Upcoming project: Co-designing audio support messages with and for people with ataxia: a telephone version of the “I’m not drunk” ID card
Principal Investigators: Dr Maria Cairney and Prof Anja Lowit, University of Strathclyde (UK)
Scientific summary:
People with ataxia often experience communication challenges as a result of speech difficulties. Their speech can sound slurred and uncoordinated, and their voice may appear harsh or monotonous and can be too quiet or too loud. This can make it harder for people with ataxia to be understood. To add to this, people may make certain assumptions about a person with ataxia as a result of how their voice and speech sound, leading to stigma and misunderstanding, which is especially prominent in telephone conversations where visual cues are not present.
One such misunderstanding is the belief that people with ataxia appear as though they are drunk due to their slurred speech. This has been highlighted in a previous study by Dr Cairney and Prof Lowit at the University of Strathclyde, looking at perceptions of people with ataxia during telephone conversations with customer service providers. People with ataxia who were interviewed in this study reported that customer service providers could sometimes become passive aggressive or even hang up on them before they could explain the differences in their speech. Such misunderstandings of speech in people with ataxia can lead to family members having to support them with telephone calls, thereby reducing their independence and agency.

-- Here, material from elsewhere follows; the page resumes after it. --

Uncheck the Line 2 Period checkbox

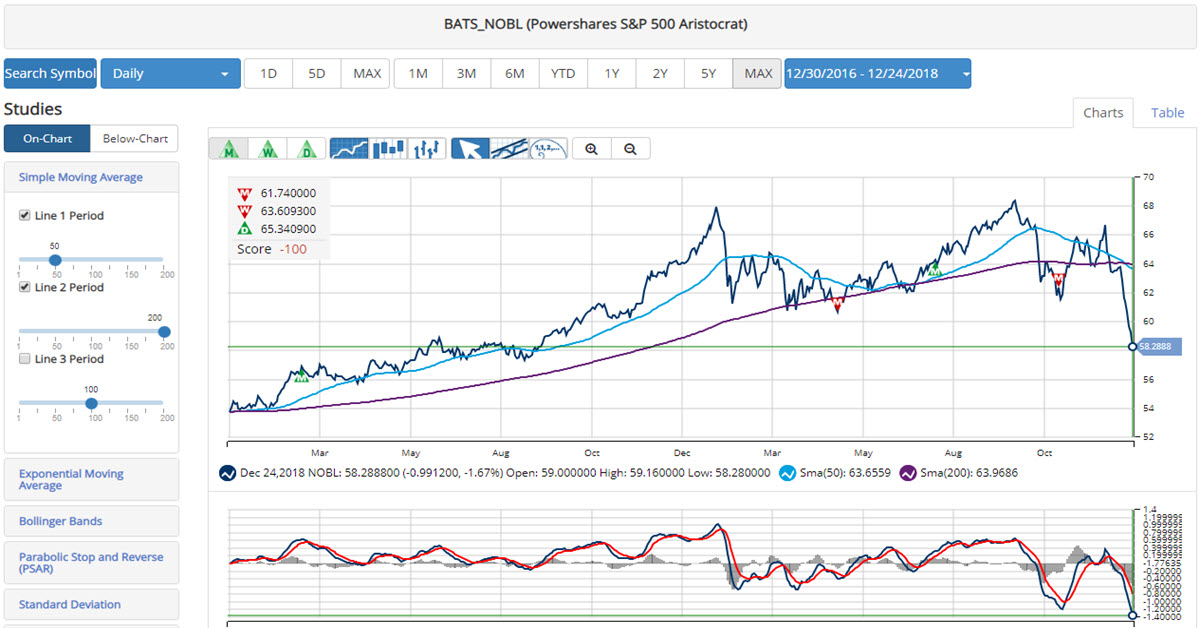point(25,288)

Following the success of the Ataxia UK “I’m not drunk” cards and similar initiatives disseminated through the Portuguese government, the UK Headway brain injury charity and in a number of one-off NHS projects, this study aims to be the first to explore facilitators and barriers to using audio self-advocacy messages as part of telephone conversations. Firstly, people with ataxia will complete a survey about the idea and what would be important to consider when designing the audio messages. Together with six people with ataxia (aged 20-70), the researchers will then co-develop a bank of messages. Then, the researchers will test their effectiveness and acceptability in the context of real-life telephone conversations including 20 people with ataxia, which will take place over a period of three months. With the 20 ‘testers’, one or two focus groups will be conducted to investigate their experience of using the audio messages.
Lay summary:
People with ataxia may experience changes in their speech that make it harder to understand. Sometimes they are mistaken for being drunk because of the way the condition affects their speech and movements. Ataxia UK provides physical cards, called “I’m not drunk”, which explain ataxia. These cards have been helping people with ataxia ask for what they need during in-person conversations. In a recent study, people with ataxia shared that they can be misunderstood and experience stigma during phone conversations, which can lead to frustration, wasted time, and upset. Some said that if they explain ataxia and ask for more time to speak, they have a better experience.

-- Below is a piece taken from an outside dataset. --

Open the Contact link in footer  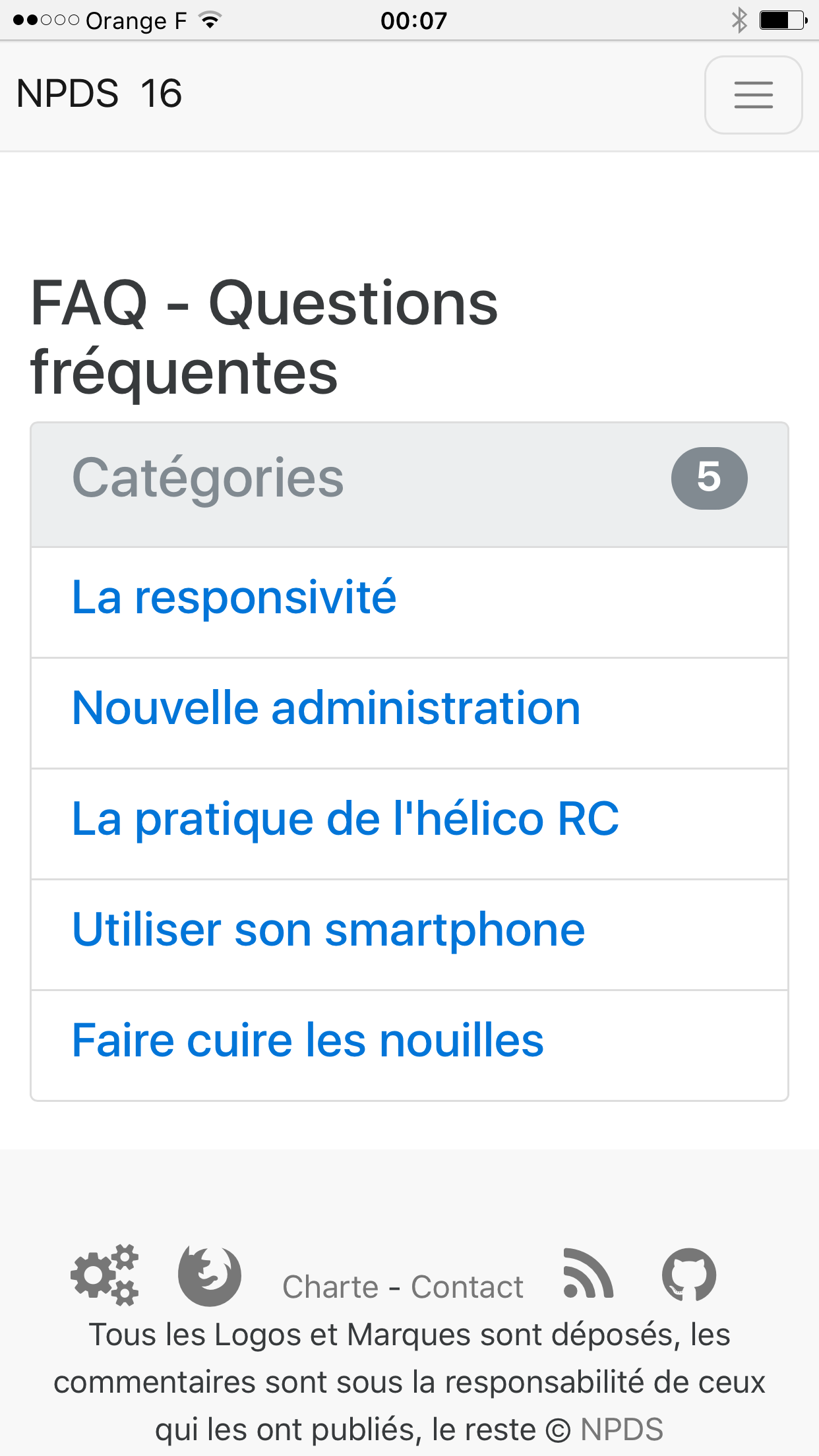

In this project, led by Dr Cairney and Prof Lowit at the University of Strathclyde, the researchers aim to create audio messages that people with ataxia can use during phone conversations to raise awareness of their needs and condition to prevent these negative experiences from happening. This is needed because many services are removing physical branches and are only offering remote customer support.

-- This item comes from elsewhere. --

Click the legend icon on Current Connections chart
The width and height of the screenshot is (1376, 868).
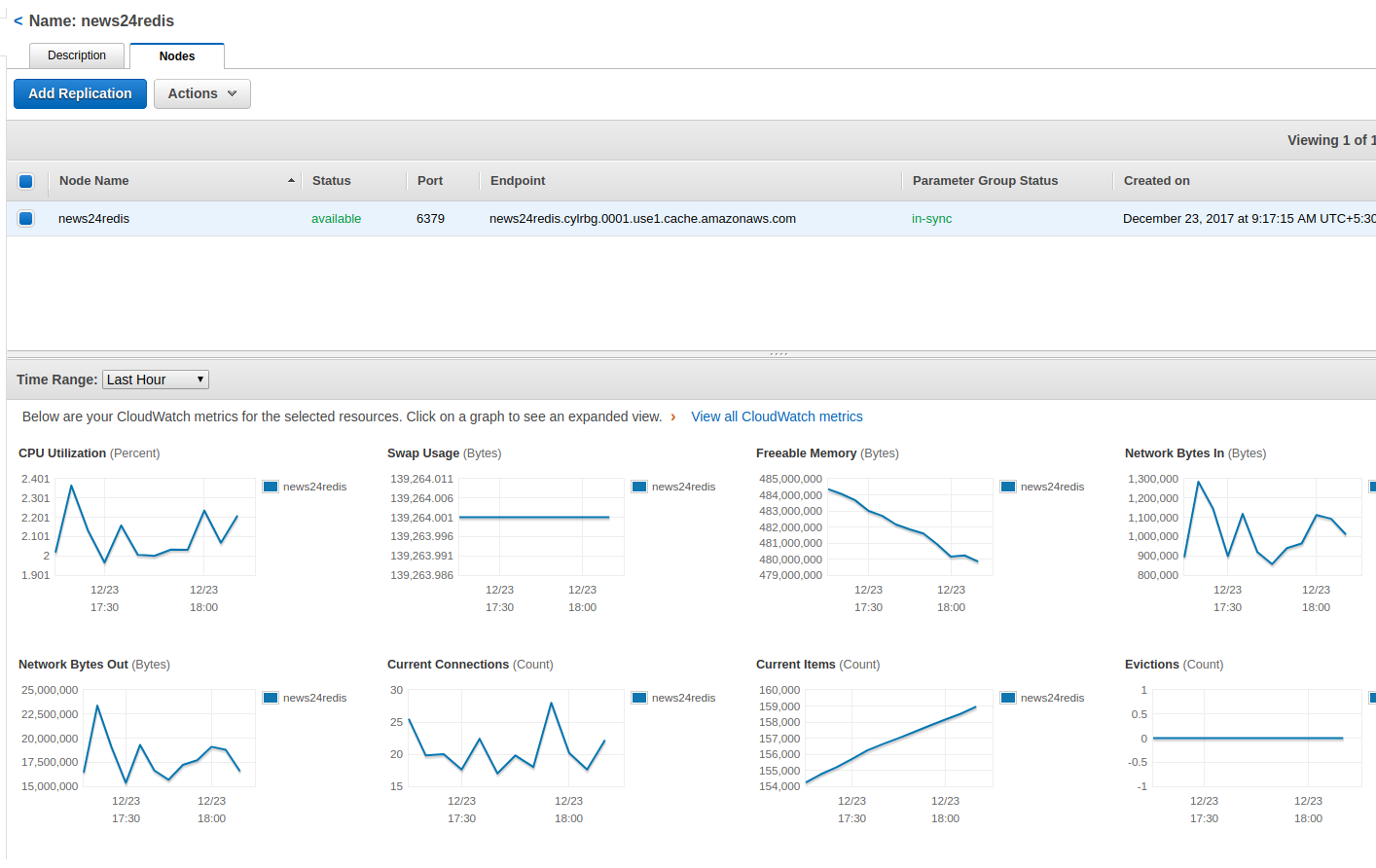(638, 698)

In Stage 1 people with ataxia will complete a survey about the idea and what would be important to consider when designing it. Six people (aged 20-70) will be invited to Stage 2 as co-designers, to refine the suggestions from the survey and to discuss their priorities for the messages. Based on the combined results from the survey and the co-designers, several messages will be recorded. In Stage 3 up to 20 people with ataxia will be invited to test the messages in phone calls with service providers over 3 months and complete questionnaires about their experiences. In Stage 4 the testers will be invited to discuss their experiences in one or two groups and suggest further improvements.
The messages and the results from the project will be shared with people with ataxia through the Ataxia UK charity.
This project is due to start on October 1st 2025.